L’avenir du long-termisme

Au cours des dernières décennies, nous avons réduit le temps à des périodes de plus en plus courtes. Comme l’a dit un jour l’investisseur Esther Dyson : « En politique, la période dominante est un mandat, dans la mode et la culture, c’est une saison. Pour les entreprises, c’est un quarter, sur Internet, ce sont des minutes, et sur les marchés financiers, quelques millisecondes ». Nos capacités structurelles et nos incitations sous-jacentes sont profondément codées pour faire progresser la réflexion et la prise de décision à court terme.

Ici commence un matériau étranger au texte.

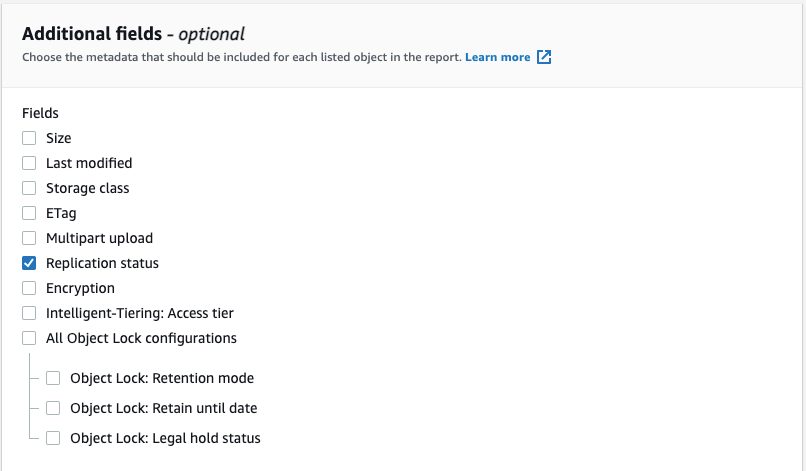Click the Encryption label text
The image size is (806, 471).
[80, 288]
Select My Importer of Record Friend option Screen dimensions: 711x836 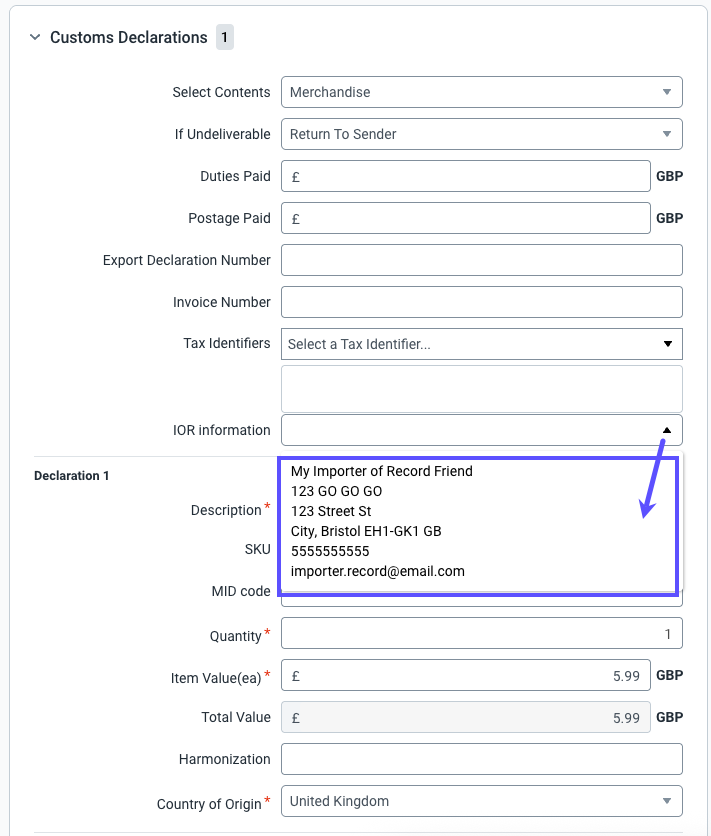pos(381,471)
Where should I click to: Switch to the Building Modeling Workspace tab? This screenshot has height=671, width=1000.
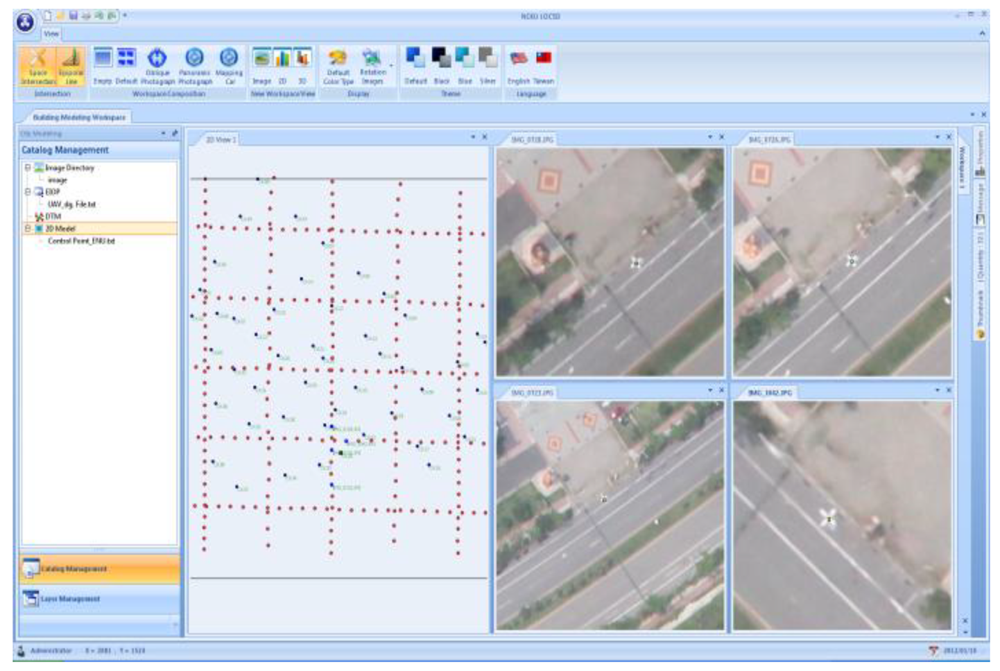[79, 117]
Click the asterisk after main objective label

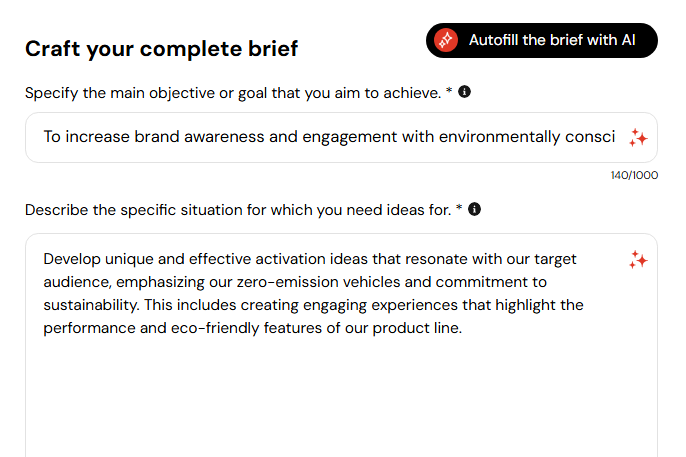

Ce déficit sociétal fondamental dans la réflexion prospective imprègne nos infrastructures psychologiques, culturelles, technologiques, juridiques, financières et politiques – amplifiant un biais vers le présent – ce qui se traduit par des sujets à courte vue et vulnérables, des investissements financiers à court terme, des économies de gaspillage et une fracture politique croissante entre les relations intergénérationnelles.

Alors que la dégradation écologique, les dettes publiques et les risques technologiques deviennent une réalité, nous n’avons plus le luxe de pouvoir traiter l’avenir comme un avant-poste lointain.

Pour faire face aux multiples crises auxquelles nous sommes confrontés aujourd’hui, nous devons étendre notre cadre de référence temporel et élaborer des réponses stratégiques et critiques qui orientent les profondes transformations structurelles du long terme. En d’autres termes, nous devons développer la volonté, la motivation et les instruments structurels pour échapper à l’emprise du présent et prendre conscience de notre pouvoir et de notre responsabilité sur l’avenir. C’est une enquête que nous entreprenons – en collaboration avec une série de partenaires – dans le cadre de l’initiative de démonstration approfondie du long-termisme EIT Climate-KIC, qui se concentre sur la transformation des grands systèmes pour permettre une réorientation des mentalités, des comportements et des mécanismes qui favorisent la réflexion sur l’avenir.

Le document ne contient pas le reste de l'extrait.